Getting to play for a national team during the collegiate season can also be a valuable change of scenery for players who are not performing to expectations. Pankowski, who led the Badgers in scoring last season, had yet to collect a goal this year when she was called to join the U.S. National Team in the Four Nations Cup. Since returning to Madison, Pankowski has scored six goals in just four games and given the Badgers a much-needed offensive spark.
“I was in a little slump at the beginning of the year and I think that going to play with the national team kinda shook me out of it a little bit,” Pankowski said. “I came back with a fresh mindset, and being able to play back with [Emily] Clark and Sam [Cogan] made it a little bit more exciting and a little newer.”
Even for players performing at a high level, a few games with a national team provide valuable experience that can be transferred into play at the collegiate level and potentially beyond.
“I think definitely playing [at the international level] with those players who think the game a little bit different, you can learn a lot from them,” said junior forward Emily Clark, who, along with senior goaltender Ann-Renée Desbiens, will join the Canadian National Team for a two-game series in December.

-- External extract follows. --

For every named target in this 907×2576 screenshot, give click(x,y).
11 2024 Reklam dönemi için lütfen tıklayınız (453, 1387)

Having players miss time to join their national teams is still a challenge for collegiate squads, especially a team like Wisconsin that fields numerous top players from the U.S. and Canada. Thus far, the Badgers have been lucky enough to be at full strength for their most important series against Clarkson and Minnesota-Duluth, as well as their upcoming series with No. 2 Minnesota. But what some might see as a disadvantage, the Badger players regard as a chance to grow as a team.
“I think other people have to step up, sometimes the lines get jumbled up,” said senior forward Sydney McKibbon. “I know we’re gonna be missing some players later on in the year when we go to Lindenwood, so it’s an opportunity for the other players who are there to step up and have a chance to play.”